**Supplied text**.
-=-=-
I am trying to assign reads to functional categories using SEED and EggNog and used the approach described here, but with the ncbi env_nr instead of the nr database:
To work with a large number of large metagenomic shotgun samples, proceed as follows.
Let us assume that you have just received a hard-disk containing a collection of fastq.gz files, each representing one sample from your study.
Put these files into a directly called 00fastq.
Create a second directory called 10daa. This will contain DAA files generated by DIAMOND.
Create a third directory called 20rma. This will contain MEGAN RMA files.
For each file reads.fastq.gz in your 00fastq directory…
290 hits are found, but they are classified as “not assigned” in MEGAN, so I guess I am doing something wrong.
The commands I use:
diamond makedb --in env_nr.gz -p 10 -d eggnog
diamond blastx --query 00fastq/TestSample.fasta --db eggnog --daa 10daa/reads.daa
daa2rma -i 10daa/reads.daa -o 20rma/reads.rma --acc2eggnog acc2eggnog-Oct2016X.abin
daa-meganizer -i 10daa/reads.daa -a2eggnog acc2eggnog-Oct2016X.abin
Both givethe same result:
Total reads: 290
With hits: 290
Assig. Taxonomy: 0
Assig. EGGNOG: 0
MinSupport set to: 1
10% 20% 30% 40% 50% 60% 70% 80% 90% 100% (0.3s)
-=-=-
**Data for review**.
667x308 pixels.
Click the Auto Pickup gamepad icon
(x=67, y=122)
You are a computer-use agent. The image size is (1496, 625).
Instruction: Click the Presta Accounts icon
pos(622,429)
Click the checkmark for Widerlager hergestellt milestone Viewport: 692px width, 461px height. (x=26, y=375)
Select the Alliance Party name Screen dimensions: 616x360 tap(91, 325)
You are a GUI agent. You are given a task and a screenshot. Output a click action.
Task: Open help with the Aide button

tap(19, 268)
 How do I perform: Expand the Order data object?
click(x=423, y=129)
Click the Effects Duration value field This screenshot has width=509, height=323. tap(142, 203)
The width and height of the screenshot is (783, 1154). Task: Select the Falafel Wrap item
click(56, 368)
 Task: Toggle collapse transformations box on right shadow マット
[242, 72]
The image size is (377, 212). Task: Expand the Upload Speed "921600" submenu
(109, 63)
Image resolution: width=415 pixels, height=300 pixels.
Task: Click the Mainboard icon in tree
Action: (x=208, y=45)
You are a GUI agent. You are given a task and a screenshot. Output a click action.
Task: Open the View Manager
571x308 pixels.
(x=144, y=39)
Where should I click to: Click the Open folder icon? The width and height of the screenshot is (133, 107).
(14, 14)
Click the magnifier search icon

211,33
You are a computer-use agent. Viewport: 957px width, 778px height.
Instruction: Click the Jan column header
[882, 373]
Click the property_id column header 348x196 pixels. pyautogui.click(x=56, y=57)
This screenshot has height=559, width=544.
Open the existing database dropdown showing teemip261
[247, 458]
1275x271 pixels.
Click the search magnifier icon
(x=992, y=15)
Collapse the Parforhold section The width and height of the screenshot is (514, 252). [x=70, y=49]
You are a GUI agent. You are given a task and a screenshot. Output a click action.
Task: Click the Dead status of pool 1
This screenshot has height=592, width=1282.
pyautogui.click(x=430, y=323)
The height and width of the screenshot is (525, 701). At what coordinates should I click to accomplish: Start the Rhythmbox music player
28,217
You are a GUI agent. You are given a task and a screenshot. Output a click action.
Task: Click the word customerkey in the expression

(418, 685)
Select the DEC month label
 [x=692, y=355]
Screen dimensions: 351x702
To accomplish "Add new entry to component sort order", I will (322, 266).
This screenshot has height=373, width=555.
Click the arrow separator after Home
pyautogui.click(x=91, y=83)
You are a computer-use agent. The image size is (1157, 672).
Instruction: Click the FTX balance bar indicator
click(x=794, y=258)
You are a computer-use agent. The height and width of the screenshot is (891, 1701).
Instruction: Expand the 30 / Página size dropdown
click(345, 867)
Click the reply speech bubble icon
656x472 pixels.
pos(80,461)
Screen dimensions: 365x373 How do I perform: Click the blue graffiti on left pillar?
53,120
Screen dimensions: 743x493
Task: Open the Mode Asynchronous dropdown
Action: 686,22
-=-=-
**What you need to do**.
a: Which directory names appear in the MEGAN read-assignment post?
b: Extend the MEGAN read-assignment post, picking up after its final line of progress output.
You can set the rows aside; nothing here depends on them.

**Responses by item number**.
a: 00fastq, 10daa, 20rma

b:
Min-supp. changes: 0
10% 20% 100% (0.1s)
Class. Taxonomy: 1
Class. EGGNOG: 1
Am I using a wrong command, or is that a env-nr database problem?
I’ve never used env_nr.gz… What do the entries look like, please send me the first 100 lines and I will determine whether it is a mapping file problem
Hello! Where did you find env_nr.gz? If you download the env_nr database from the BLAST website, it gives you 3 separate env_nr.tar.gz files with a bunch of different format files inside. Diamond needs a single .fa file to makedb, but env_nr doesn’t come like that. Any idea how to use env_nr with diamond? I tried some stuff from here
https://www.uppmax.uu.se/resources/databases/diamond-protein-alignment-databases/ but it doesn’t work. Thanks!
Please post this question on the Diamond GitHub webpage.